**REQUIRED WORK**. Although the data below holds other lines too, output only those from the line with "Open the Название column filter dropdown" up to and including the line with "This screenshot has width=1232, height=953.", exactly as they appear.

═══ SOURCE MATERIAL

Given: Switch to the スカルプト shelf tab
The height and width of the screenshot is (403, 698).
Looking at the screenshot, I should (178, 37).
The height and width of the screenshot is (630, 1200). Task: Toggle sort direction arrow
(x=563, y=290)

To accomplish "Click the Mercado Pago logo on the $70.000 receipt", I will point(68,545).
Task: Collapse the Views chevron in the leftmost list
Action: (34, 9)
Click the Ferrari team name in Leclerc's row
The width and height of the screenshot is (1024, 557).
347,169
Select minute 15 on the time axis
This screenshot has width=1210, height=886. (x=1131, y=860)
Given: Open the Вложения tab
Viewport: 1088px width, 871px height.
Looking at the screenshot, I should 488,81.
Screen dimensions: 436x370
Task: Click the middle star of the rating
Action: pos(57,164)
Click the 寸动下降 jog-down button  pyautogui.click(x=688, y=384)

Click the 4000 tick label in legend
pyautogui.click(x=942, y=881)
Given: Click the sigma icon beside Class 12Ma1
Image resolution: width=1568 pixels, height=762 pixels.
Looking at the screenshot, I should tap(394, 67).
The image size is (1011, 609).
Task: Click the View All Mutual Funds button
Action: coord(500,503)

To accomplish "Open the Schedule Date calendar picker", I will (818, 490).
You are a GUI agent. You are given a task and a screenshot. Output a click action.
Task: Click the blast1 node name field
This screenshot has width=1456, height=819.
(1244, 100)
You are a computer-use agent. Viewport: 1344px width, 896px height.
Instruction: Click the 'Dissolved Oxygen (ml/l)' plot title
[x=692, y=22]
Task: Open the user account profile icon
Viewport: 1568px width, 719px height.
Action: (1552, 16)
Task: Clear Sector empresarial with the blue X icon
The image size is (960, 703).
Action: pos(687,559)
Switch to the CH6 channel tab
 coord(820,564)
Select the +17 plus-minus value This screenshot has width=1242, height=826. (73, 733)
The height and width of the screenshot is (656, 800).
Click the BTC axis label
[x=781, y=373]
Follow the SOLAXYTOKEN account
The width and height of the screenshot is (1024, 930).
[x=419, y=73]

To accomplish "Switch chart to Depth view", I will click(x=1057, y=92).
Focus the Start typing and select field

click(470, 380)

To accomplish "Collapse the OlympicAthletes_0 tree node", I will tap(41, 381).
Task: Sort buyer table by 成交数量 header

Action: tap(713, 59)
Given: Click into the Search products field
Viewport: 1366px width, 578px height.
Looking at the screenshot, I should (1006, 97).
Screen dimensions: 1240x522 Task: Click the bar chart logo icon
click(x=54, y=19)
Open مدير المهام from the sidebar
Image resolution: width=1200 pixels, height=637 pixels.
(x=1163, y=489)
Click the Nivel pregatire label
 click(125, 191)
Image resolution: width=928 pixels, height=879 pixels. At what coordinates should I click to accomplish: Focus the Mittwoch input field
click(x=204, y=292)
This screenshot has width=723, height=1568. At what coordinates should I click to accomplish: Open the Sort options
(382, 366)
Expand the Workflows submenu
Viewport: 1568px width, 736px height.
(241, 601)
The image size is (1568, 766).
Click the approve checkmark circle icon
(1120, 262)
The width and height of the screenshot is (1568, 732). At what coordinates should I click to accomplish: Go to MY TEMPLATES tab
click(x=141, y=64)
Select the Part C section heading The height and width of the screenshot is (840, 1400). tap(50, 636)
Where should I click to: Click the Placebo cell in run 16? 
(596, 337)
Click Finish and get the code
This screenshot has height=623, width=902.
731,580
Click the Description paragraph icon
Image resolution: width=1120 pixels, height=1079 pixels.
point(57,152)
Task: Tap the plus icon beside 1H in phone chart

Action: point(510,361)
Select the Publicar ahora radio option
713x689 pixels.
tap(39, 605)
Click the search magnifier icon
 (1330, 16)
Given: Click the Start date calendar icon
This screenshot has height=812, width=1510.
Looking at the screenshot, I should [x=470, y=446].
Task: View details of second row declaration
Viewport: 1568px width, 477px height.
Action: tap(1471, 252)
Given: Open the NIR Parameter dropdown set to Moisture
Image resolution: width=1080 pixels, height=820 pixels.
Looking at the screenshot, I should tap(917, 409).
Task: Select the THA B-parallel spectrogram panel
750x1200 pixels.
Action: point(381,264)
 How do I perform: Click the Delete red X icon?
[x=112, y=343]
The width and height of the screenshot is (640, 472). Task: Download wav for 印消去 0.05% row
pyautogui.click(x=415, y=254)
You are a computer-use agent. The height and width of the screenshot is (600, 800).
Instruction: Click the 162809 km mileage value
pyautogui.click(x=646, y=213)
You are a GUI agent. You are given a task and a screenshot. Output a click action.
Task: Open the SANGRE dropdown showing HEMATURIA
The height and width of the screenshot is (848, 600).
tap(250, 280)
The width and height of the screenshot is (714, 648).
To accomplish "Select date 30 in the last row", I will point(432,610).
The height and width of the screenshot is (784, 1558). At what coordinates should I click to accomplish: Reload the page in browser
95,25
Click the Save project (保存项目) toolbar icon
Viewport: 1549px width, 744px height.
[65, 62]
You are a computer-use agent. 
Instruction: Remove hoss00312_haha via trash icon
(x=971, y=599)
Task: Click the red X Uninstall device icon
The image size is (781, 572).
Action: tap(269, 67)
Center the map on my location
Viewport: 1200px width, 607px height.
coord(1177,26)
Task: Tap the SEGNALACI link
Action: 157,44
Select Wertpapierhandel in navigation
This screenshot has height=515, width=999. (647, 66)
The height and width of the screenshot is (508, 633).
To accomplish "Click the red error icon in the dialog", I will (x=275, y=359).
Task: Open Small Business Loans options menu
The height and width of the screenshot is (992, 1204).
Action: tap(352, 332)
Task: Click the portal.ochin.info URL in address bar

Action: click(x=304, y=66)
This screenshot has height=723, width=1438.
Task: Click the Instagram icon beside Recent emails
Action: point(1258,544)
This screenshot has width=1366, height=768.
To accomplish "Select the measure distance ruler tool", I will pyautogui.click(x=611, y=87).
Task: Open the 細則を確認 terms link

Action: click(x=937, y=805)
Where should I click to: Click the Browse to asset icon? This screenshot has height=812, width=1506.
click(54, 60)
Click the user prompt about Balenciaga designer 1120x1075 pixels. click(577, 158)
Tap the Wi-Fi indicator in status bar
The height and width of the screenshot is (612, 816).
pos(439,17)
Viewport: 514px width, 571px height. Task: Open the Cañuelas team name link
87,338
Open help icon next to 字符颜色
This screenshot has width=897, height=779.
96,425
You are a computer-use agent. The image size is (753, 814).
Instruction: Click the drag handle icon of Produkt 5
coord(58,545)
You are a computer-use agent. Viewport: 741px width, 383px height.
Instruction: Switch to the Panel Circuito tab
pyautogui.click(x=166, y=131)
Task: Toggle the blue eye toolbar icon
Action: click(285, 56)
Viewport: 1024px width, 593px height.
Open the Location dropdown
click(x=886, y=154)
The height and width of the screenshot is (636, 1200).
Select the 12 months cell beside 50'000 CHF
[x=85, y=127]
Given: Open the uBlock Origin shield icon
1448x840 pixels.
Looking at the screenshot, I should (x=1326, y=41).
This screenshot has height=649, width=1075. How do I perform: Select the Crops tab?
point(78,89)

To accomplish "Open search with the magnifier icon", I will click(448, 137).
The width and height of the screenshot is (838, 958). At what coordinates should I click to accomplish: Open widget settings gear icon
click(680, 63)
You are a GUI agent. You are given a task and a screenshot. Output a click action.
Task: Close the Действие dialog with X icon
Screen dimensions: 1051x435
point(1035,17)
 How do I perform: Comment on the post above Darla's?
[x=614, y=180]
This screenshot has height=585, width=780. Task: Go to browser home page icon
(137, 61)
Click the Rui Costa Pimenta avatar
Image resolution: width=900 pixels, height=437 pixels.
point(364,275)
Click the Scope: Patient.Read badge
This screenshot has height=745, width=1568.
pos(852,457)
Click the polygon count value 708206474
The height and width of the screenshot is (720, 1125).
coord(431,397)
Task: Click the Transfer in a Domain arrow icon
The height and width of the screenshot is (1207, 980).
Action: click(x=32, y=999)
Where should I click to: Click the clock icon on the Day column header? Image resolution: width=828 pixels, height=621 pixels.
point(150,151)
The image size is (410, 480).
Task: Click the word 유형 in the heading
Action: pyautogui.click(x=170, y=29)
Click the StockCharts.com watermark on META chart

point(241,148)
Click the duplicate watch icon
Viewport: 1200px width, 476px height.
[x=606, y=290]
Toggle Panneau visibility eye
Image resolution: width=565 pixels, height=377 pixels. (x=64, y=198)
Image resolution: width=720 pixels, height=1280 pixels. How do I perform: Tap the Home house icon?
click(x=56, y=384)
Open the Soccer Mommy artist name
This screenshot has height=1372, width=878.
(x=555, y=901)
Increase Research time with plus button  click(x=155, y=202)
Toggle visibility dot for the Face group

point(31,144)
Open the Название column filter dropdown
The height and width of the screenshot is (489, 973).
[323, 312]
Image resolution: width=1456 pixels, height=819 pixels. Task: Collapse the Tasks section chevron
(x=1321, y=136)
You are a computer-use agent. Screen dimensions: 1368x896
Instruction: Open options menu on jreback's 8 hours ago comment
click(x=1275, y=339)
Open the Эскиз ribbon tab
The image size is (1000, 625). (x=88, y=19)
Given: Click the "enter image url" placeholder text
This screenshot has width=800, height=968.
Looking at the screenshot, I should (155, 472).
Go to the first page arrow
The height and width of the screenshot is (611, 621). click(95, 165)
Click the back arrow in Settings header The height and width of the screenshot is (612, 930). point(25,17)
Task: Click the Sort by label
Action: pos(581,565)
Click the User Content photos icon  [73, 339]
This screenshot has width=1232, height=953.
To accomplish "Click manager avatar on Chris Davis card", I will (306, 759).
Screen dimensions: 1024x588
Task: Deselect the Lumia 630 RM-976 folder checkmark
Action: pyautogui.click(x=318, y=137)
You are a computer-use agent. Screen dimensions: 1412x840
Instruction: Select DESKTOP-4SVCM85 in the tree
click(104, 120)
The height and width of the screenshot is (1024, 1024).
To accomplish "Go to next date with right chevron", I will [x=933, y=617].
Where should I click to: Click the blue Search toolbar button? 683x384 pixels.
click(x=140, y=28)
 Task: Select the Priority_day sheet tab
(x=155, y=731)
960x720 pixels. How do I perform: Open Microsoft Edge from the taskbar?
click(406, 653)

══════

**TASK SOLUTION**.
Open the Название column filter dropdown
The height and width of the screenshot is (489, 973).
[323, 312]
Image resolution: width=1456 pixels, height=819 pixels. Task: Collapse the Tasks section chevron
(x=1321, y=136)
You are a computer-use agent. Screen dimensions: 1368x896
Instruction: Open options menu on jreback's 8 hours ago comment
click(x=1275, y=339)
Open the Эскиз ribbon tab
The image size is (1000, 625). (x=88, y=19)
Given: Click the "enter image url" placeholder text
This screenshot has width=800, height=968.
Looking at the screenshot, I should (155, 472).
Go to the first page arrow
The height and width of the screenshot is (611, 621). click(95, 165)
Click the back arrow in Settings header The height and width of the screenshot is (612, 930). point(25,17)
Task: Click the Sort by label
Action: pos(581,565)
Click the User Content photos icon  [73, 339]
This screenshot has width=1232, height=953.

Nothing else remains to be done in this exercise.